──────── Material provided ────────
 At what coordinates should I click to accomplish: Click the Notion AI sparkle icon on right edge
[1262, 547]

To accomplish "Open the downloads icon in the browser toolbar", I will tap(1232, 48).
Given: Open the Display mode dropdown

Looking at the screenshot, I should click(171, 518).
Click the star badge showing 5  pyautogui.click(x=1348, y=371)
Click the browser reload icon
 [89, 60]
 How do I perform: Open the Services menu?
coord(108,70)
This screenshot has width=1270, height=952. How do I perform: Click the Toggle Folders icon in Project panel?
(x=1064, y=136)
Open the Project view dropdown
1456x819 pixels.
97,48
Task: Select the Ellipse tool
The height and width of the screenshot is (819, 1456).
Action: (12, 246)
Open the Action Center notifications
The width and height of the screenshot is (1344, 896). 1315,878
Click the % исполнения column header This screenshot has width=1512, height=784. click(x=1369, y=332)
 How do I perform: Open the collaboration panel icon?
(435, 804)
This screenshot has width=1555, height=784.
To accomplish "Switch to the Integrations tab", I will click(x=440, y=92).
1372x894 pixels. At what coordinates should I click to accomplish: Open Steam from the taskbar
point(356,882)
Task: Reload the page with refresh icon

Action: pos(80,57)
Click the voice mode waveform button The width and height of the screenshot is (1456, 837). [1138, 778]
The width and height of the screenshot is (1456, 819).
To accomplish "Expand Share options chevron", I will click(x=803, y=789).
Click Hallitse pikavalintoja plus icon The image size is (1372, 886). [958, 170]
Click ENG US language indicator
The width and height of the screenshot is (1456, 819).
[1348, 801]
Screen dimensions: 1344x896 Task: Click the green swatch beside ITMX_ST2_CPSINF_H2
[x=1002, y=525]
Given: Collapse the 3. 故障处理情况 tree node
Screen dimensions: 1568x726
────────
Required work — Reproduce the entries above in full, precisely as written.

Written answer —
 At what coordinates should I click to accomplish: Click the Notion AI sparkle icon on right edge
[1262, 547]

To accomplish "Open the downloads icon in the browser toolbar", I will tap(1232, 48).
Given: Open the Display mode dropdown

Looking at the screenshot, I should click(171, 518).
Click the star badge showing 5  pyautogui.click(x=1348, y=371)
Click the browser reload icon
 [89, 60]
 How do I perform: Open the Services menu?
coord(108,70)
This screenshot has width=1270, height=952. How do I perform: Click the Toggle Folders icon in Project panel?
(x=1064, y=136)
Open the Project view dropdown
1456x819 pixels.
97,48
Task: Select the Ellipse tool
The height and width of the screenshot is (819, 1456).
Action: (12, 246)
Open the Action Center notifications
The width and height of the screenshot is (1344, 896). 1315,878
Click the % исполнения column header This screenshot has width=1512, height=784. click(x=1369, y=332)
 How do I perform: Open the collaboration panel icon?
(435, 804)
This screenshot has width=1555, height=784.
To accomplish "Switch to the Integrations tab", I will click(x=440, y=92).
1372x894 pixels. At what coordinates should I click to accomplish: Open Steam from the taskbar
point(356,882)
Task: Reload the page with refresh icon

Action: pos(80,57)
Click the voice mode waveform button The width and height of the screenshot is (1456, 837). [1138, 778]
The width and height of the screenshot is (1456, 819).
To accomplish "Expand Share options chevron", I will click(x=803, y=789).
Click Hallitse pikavalintoja plus icon The image size is (1372, 886). [958, 170]
Click ENG US language indicator
The width and height of the screenshot is (1456, 819).
[1348, 801]
Screen dimensions: 1344x896 Task: Click the green swatch beside ITMX_ST2_CPSINF_H2
[x=1002, y=525]
Given: Collapse the 3. 故障处理情况 tree node
Screen dimensions: 1568x726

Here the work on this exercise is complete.